Question

1. A long skinny solenoid with a radius of 2 cm and a length of 80 cm is made with 10,000 turns of wire.

a. Calculate the magnitude of the field in the solenoid when it carries a current of 37.9 mA.

b. The solenoid is now filled with iron that has an average relative permeability of 500. Calculate the total magnetic field in the solenoid.

c.

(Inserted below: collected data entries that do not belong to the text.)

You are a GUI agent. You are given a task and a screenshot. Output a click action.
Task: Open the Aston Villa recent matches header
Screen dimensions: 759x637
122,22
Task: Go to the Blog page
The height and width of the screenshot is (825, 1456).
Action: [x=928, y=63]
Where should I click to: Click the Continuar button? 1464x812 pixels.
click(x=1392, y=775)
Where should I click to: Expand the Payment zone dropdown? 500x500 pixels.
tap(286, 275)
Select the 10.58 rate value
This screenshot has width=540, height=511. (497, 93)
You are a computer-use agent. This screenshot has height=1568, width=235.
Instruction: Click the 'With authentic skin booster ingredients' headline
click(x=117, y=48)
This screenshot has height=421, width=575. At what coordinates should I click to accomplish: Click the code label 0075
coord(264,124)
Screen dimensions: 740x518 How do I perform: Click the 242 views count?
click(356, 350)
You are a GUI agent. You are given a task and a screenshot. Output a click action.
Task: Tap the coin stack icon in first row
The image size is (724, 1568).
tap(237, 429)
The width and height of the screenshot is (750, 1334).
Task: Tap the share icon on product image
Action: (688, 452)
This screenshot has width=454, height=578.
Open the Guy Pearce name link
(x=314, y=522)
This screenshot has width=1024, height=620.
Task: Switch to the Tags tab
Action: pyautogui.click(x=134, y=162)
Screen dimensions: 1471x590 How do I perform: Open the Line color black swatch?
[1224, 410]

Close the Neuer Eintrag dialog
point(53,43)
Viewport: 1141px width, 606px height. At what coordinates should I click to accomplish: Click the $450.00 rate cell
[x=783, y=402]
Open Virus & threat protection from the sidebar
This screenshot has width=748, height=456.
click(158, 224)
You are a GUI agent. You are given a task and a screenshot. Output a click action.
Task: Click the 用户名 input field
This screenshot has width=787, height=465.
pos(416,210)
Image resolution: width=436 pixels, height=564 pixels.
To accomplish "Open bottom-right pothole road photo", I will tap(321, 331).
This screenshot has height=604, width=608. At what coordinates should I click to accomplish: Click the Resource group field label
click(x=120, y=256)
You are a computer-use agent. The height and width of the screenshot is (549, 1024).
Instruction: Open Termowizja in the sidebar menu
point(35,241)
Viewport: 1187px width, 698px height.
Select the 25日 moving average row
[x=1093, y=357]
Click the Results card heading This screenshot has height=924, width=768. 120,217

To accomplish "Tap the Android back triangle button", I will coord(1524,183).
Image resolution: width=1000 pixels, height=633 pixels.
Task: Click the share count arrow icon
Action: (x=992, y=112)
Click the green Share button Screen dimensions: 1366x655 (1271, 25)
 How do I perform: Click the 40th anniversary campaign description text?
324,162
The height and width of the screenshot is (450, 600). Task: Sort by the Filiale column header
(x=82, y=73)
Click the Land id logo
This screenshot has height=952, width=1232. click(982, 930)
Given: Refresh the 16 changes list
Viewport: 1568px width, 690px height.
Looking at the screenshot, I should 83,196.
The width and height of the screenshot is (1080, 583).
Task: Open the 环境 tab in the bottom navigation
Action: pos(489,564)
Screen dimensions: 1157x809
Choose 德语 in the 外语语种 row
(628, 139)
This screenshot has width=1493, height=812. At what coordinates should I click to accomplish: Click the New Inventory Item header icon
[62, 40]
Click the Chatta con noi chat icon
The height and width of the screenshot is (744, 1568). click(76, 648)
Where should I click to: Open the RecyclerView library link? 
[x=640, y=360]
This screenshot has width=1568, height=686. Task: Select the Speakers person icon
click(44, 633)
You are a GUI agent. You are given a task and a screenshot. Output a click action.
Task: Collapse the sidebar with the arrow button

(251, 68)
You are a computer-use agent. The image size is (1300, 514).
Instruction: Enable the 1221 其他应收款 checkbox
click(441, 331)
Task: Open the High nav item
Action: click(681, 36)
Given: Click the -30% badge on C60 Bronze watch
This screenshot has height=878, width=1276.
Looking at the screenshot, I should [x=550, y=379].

Determine the magnetic susceptibility and the magnetization in the iron.

Answers: a.) 595 micro tesla, b.) 298 micro tesla, c.) 499, 2.36*10^5 A/m

Answer 1

given

radius of the solenoid r = 2cm = 0.02m

length of the solenoid l = 80cm = 0.8m

no of turns N = 10,000 turns

1)    The formula is given by

B= $\mu$0nI ------------(1)

WHERE n is the number of turns per unit length given by n = N/l

n = 10000/0.8 = 12500 turns

here $\mu$0 = 4$\pi$ x 10^-7 H/m [ henr/metre]

current I = 37.9mA = 0.0379A

substituting in eqn (1) we get the value of magnetic firld in the solenoid as

B = 5.95 x 10^-4 T (tesla which is the unit of magnetic field)

2) Relative permeability is given by $\mu$r and it is defined as the ratio of magnetic permeability of the material medium ($\mu$) to the magnetic permeability of vaccum ($\mu$r).The formula is

    $\mu$r = $\mu$ / $\mu$0-------------(2)

here $\mu$r = 500 (given)

substituting in eqn (2) we get

500(4x3.14x10^-7) = $\mu$

so $\mu$ = 6.28 x 10^-4

substituting the above value in the formula

B = $\mu$ n I

= (6.28 x 10^-4) ( 12500)(0.0379)

   B = 297.51 x 10^-3 T

3) Magnetic susceptibility is defined as the ratio of magnetization M of the substance to the magnetic intenstiy

H of the magnetizing field in which it is placed. and is measured in A/m [ampere/metre]

The formula is given by $\chi$ = M /H------------(3)

WHERE $\chi$ is called susceptibility.

here H = B / $\mu$---------(4)

substituting for B = 5.95x10^-4 T

to know the value of $\mu$ in eqn (4) apply the formula as

B = $\mu$ n I Where n = 12500turns I = 0.0379A

by applying in the above formula we get

$\mu$ = 1,25 x 10^-6

knowing the values of $\mu$ and B    H is calculated and is given by

from eqn (4)

H = 5.95x10^-4 / 1.25x10^-6

H = 476 A/m (ampere/metre)

now we need to calculate the value of $\chi$

for this use the formula as

$\mu$r = $\mu$ / $\mu$0 = 1 + $\chi$----------(5)

we get

500 = (1.25 x 10^-6) / 4$\pi$ x 10^-7 = 1 + $\chi$

so $\chi$ = 496.6

since M and H have same units (A / m) the susceptibility has no units.

knowing the values of $\chi$ and H we substitute in eqn(3) and we get

$\chi$ = M / H

496.6 = M / 476

SO MAGNETIZATION M = 236.38 x 10³ (A/m)